▶ _What you should do_: Please report how many lines below contain "agent", writing nothing except the number.

*** Recorded data ***

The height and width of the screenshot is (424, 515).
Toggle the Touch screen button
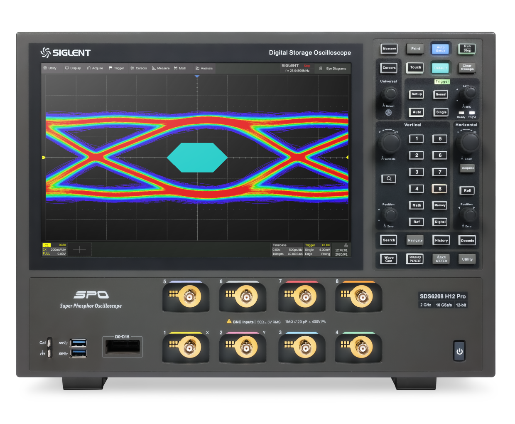(x=414, y=68)
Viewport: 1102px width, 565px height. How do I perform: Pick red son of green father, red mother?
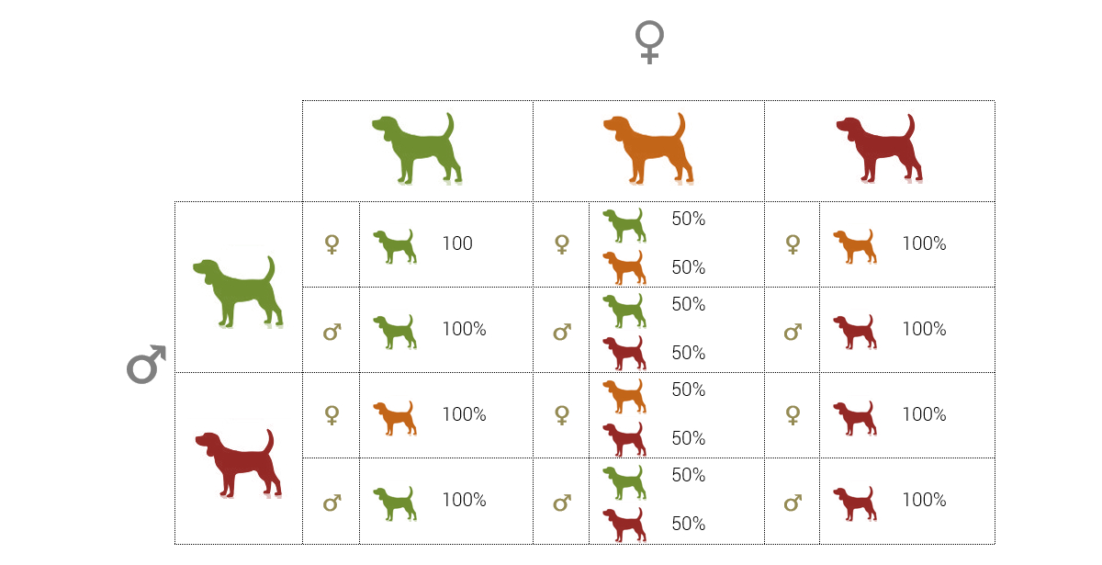coord(854,332)
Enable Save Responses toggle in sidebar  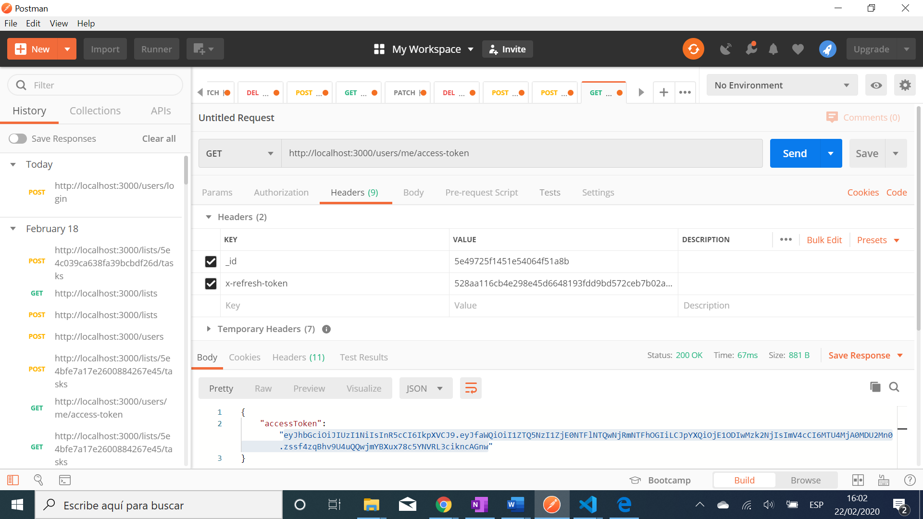[17, 137]
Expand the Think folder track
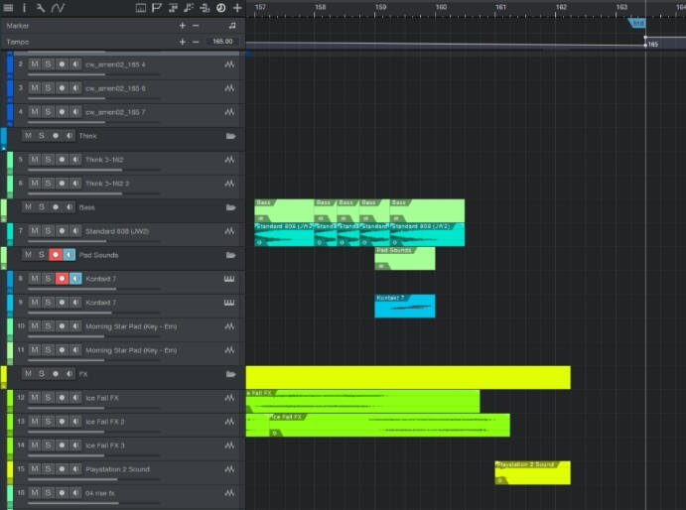Image resolution: width=686 pixels, height=510 pixels. [230, 136]
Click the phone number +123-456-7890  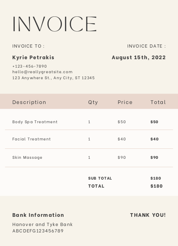(30, 66)
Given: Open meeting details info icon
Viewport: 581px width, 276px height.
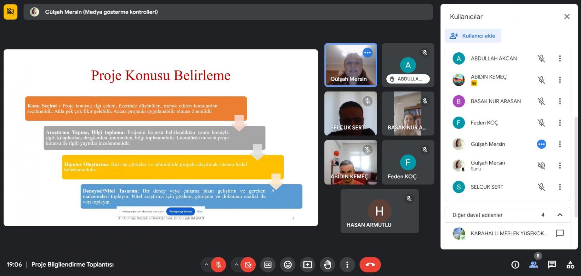Looking at the screenshot, I should coord(515,265).
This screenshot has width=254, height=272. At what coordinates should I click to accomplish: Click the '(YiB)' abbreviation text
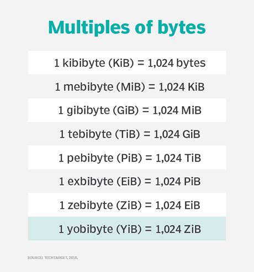pyautogui.click(x=129, y=229)
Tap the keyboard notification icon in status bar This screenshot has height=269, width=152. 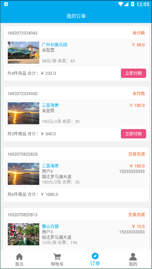pos(6,4)
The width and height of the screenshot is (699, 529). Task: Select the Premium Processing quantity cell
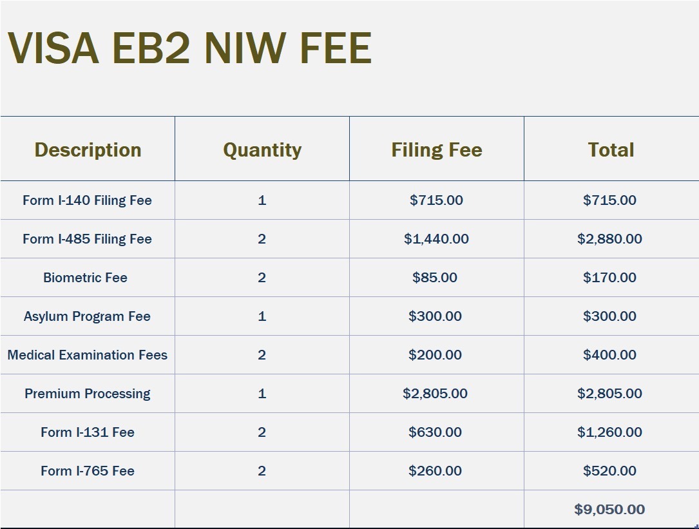point(262,394)
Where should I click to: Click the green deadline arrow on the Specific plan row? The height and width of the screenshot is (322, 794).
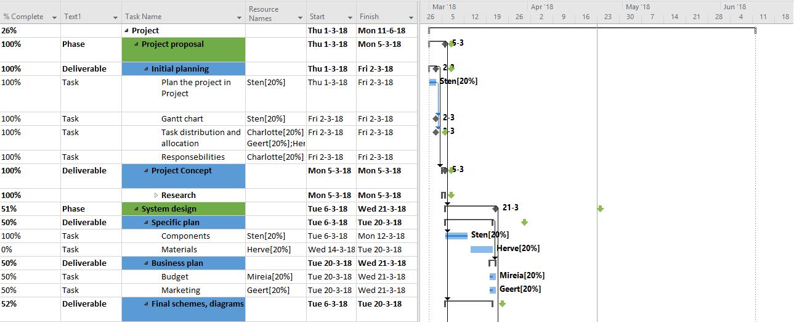[x=524, y=222]
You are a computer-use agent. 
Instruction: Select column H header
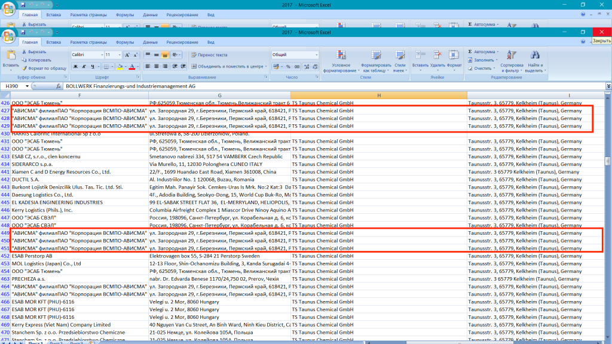tap(379, 95)
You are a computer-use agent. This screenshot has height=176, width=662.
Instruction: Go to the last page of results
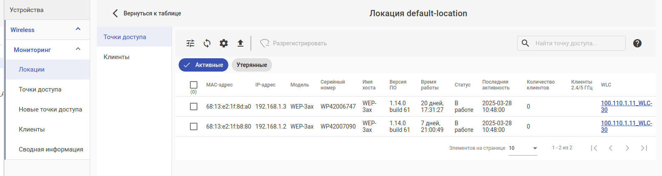(644, 148)
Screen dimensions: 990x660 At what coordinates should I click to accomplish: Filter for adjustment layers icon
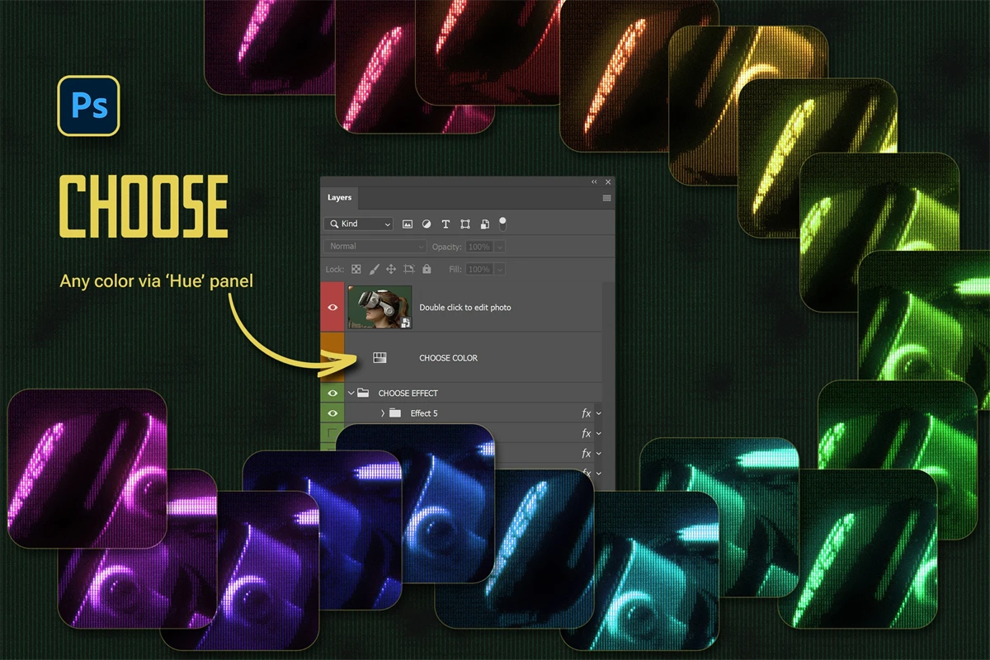[x=427, y=224]
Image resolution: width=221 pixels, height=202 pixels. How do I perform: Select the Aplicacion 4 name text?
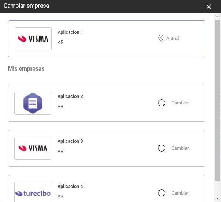pos(70,187)
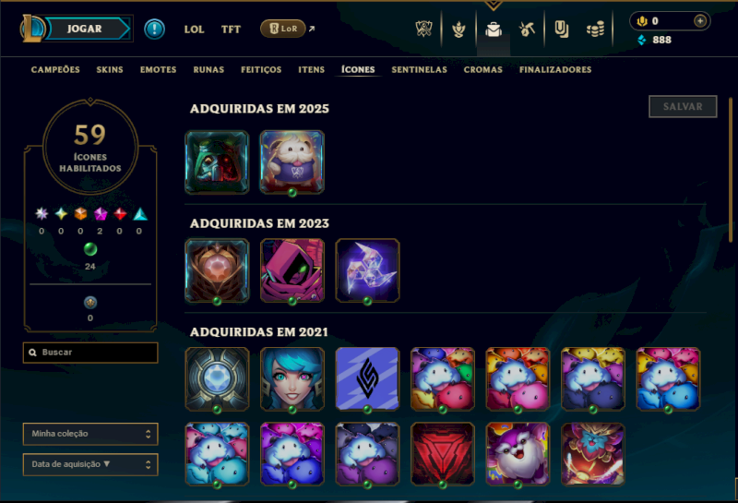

*** End of Recorded data ***

▶ _Expected answer_: 2